SAHA, or suberoylanilide hydroxamic acid, was recently granted orphan drug approval by the US FDA for skin lesions resulting from cutaneous T-cell lymphoma.
SAHA (vorinostat, Zolinza) will be marketed by Merck as they acquired in 2004 Aton Pharma, who had been developing the compound. (This free Nature Biotechnology article, while dated, gives background on the acquisition and the then-development of other similar compounds.) Merck's press release is farily detailed and available in PDF format.
I'm somewhat surprised that more has not been made of this approval since histone deacetylase inhibitors have been touted for cancer and as differentiation agents since the mid 1970s, beginning with sodium butyrate, sodium phenylbutyrate, and other short chain fatty acids. The problem with these compounds, like many other natural products (butyrate is produced in our guts as a product of fiber fermentation), is that they fail to acheive concentrations in blood necessary to exert anticancer effects that are seen in cell culture. In fact, the old antiepilepsy and antimanic drug, valproic acid, can also act as a histone deacetylase inhibitor.

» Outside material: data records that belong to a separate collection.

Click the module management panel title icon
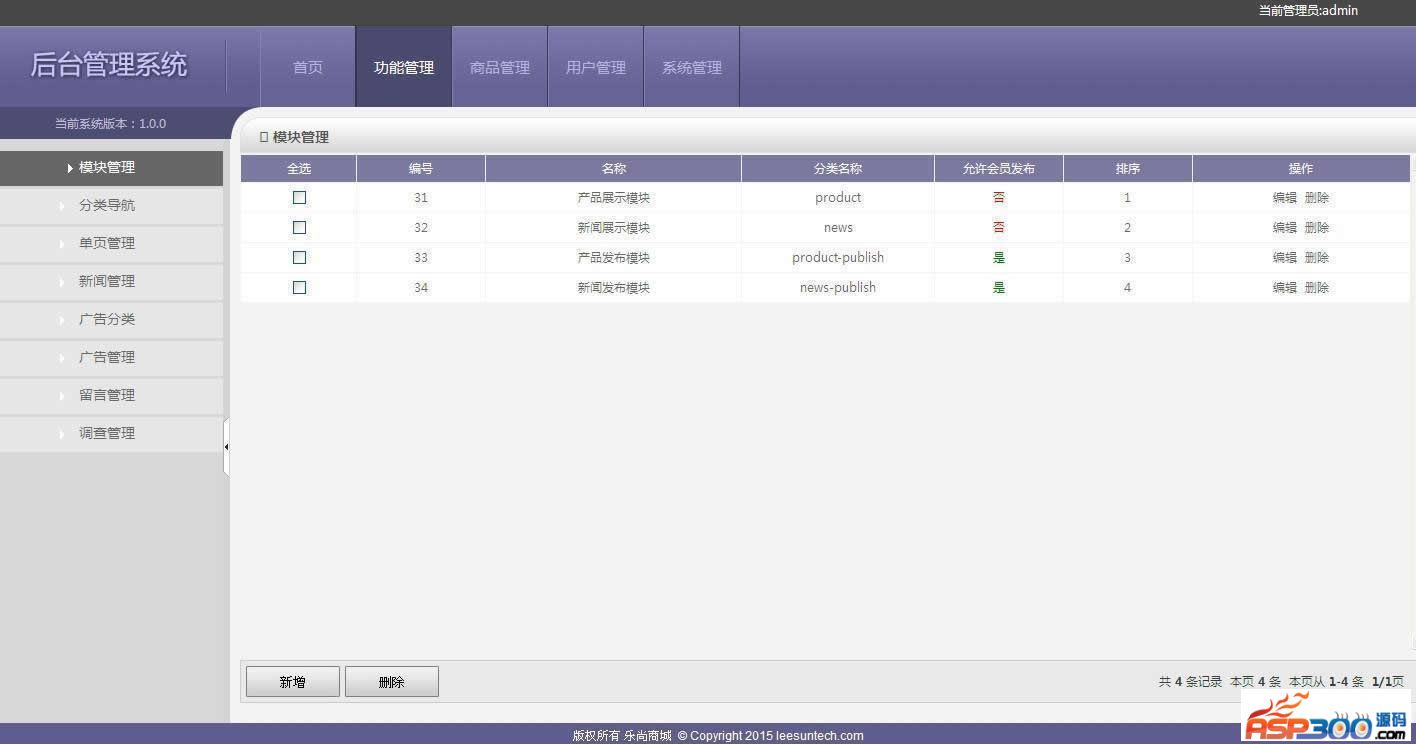click(264, 137)
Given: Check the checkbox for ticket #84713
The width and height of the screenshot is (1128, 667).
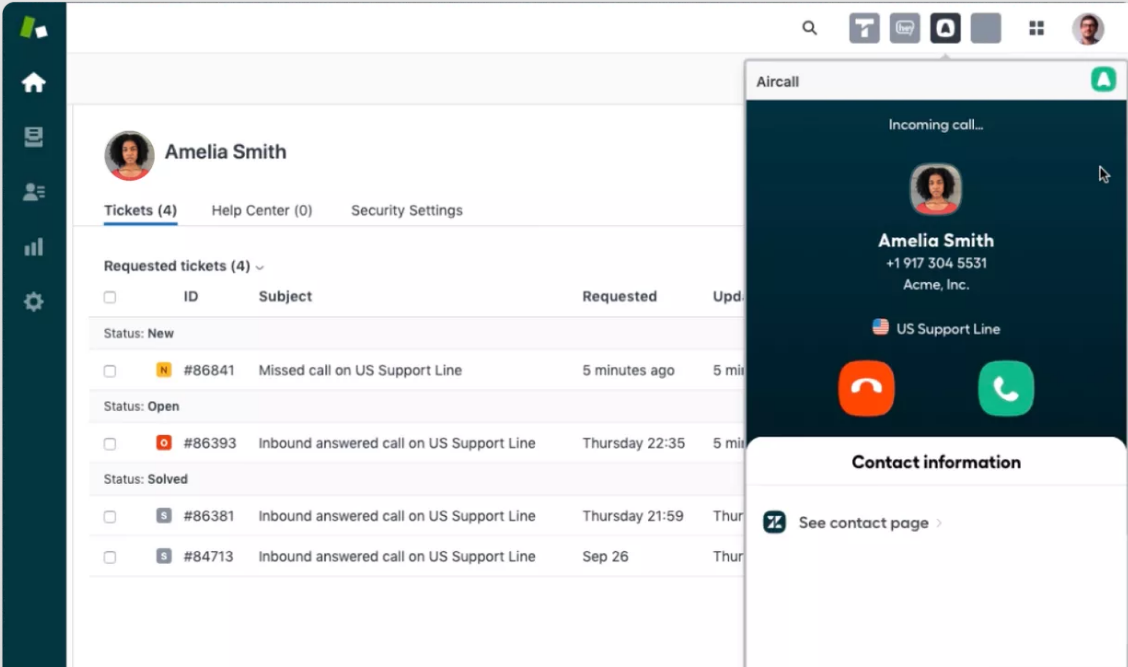Looking at the screenshot, I should (x=110, y=556).
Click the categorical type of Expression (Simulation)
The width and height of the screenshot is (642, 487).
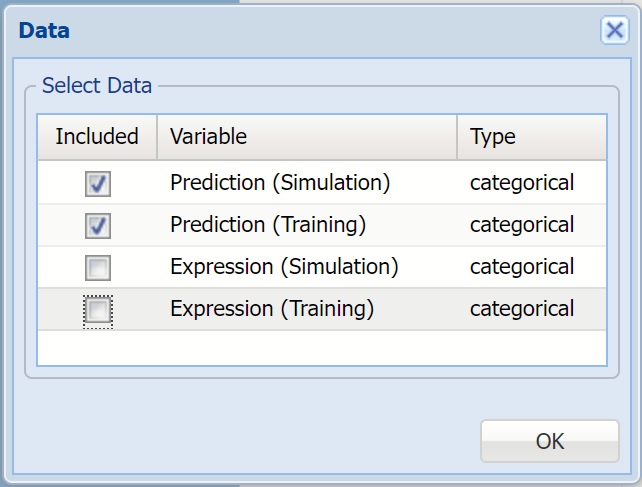[522, 267]
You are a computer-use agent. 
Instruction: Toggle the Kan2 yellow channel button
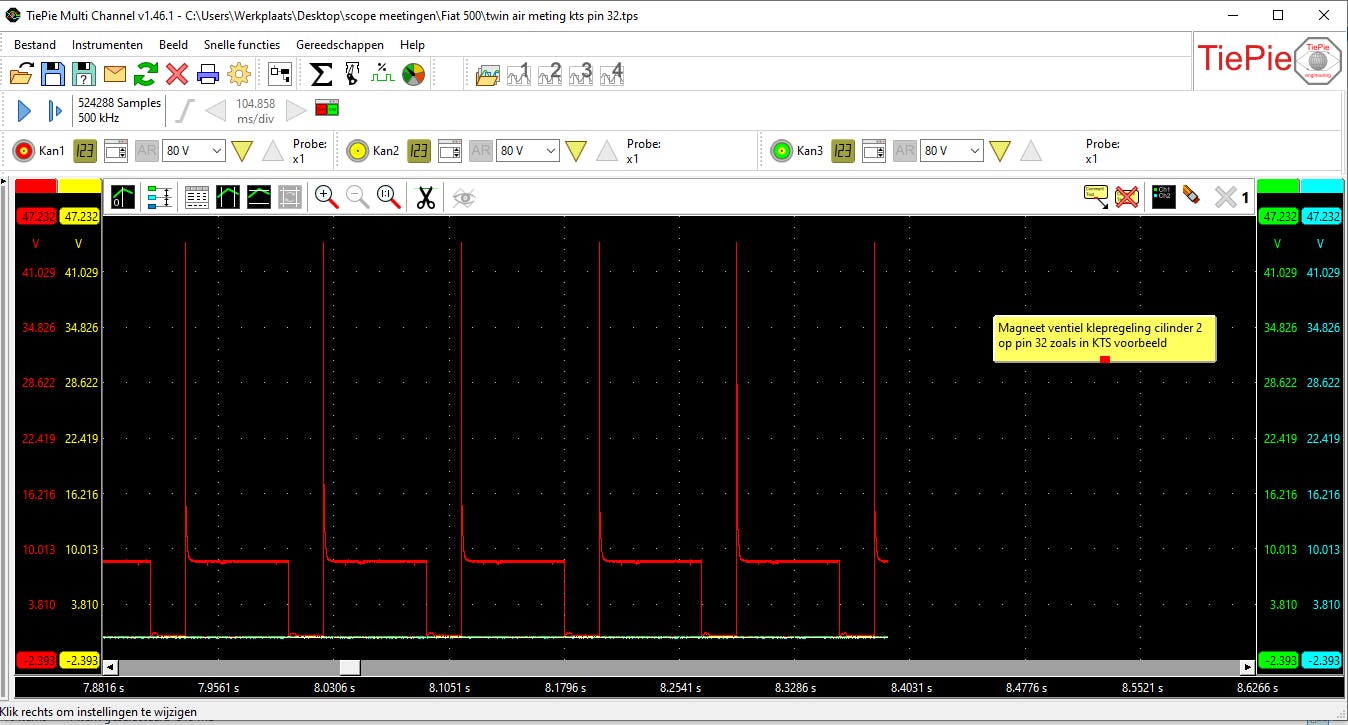coord(357,151)
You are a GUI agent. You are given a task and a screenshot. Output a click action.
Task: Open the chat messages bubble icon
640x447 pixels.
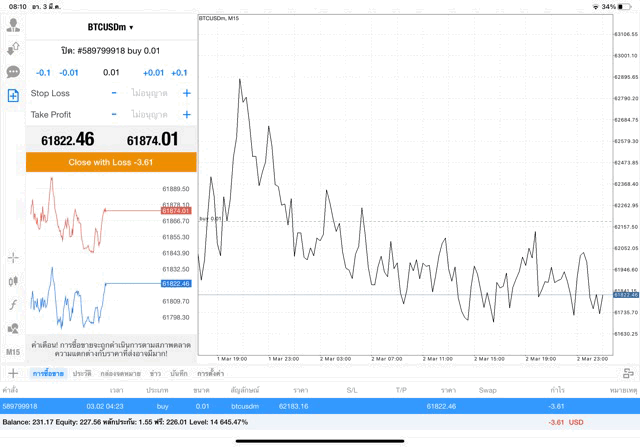point(13,72)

Believe it or not, we still really don't know how these agents work. Yes, we know a multitude of their cellular effects, but we don't know how they act in treating cancer. Inhibiting histone deacetylases, or HDACs, is known to activate gene transcription that may in turn repress some other genes, but only a subset of genes are responsive. The collective result of these effects is growth arrest, cellular differentiation, and/or programmed cell death. HDAC inhibitors often synergize with other cytotoxic chemotherapeutics. However, there is far more finesse in this system than we understand currently. Moreover, there are other, non-histone targets of protein acetylation that may play a role in the action of these compounds.
Two major fungal natural products, trichostatin A (also known commonly as TSA) and trapoxin, have been major laboratory tools in the study of this area of gene transcription and cancer biology. Stuart Schreiber's group used an affinity matrix with trapoxin to isolate biochemically the first histone deacetylase. Despite their nanomolar potency, these compounds were found to be too broadly toxic to be employed as anticancer drugs.
As I said earlier, the butyrates were so low in potency that grams of the compounds had to be infused intravenously to attain reasonable plasma levels. Butyrate itself only has a plasma half-life of 6 min. Phenylbutyrate was little longer lived and there are isolated cases of its use in leukemia and disorders of glutamine metabolism. So, the hydroxamic acids were developed and this approval of SAHA should open the door to finding out just how effective this new class of anticancer drugs will be.
One should always take note anytime a new chemotherapeutic drug is approved that acts via a novel mechanism. Combination chemotherapy is based on using drugs with non-overlapping mechanisms of action. Hence, I applaud the approval of SAHA and eagerly await results of its more broad application against other human cancers.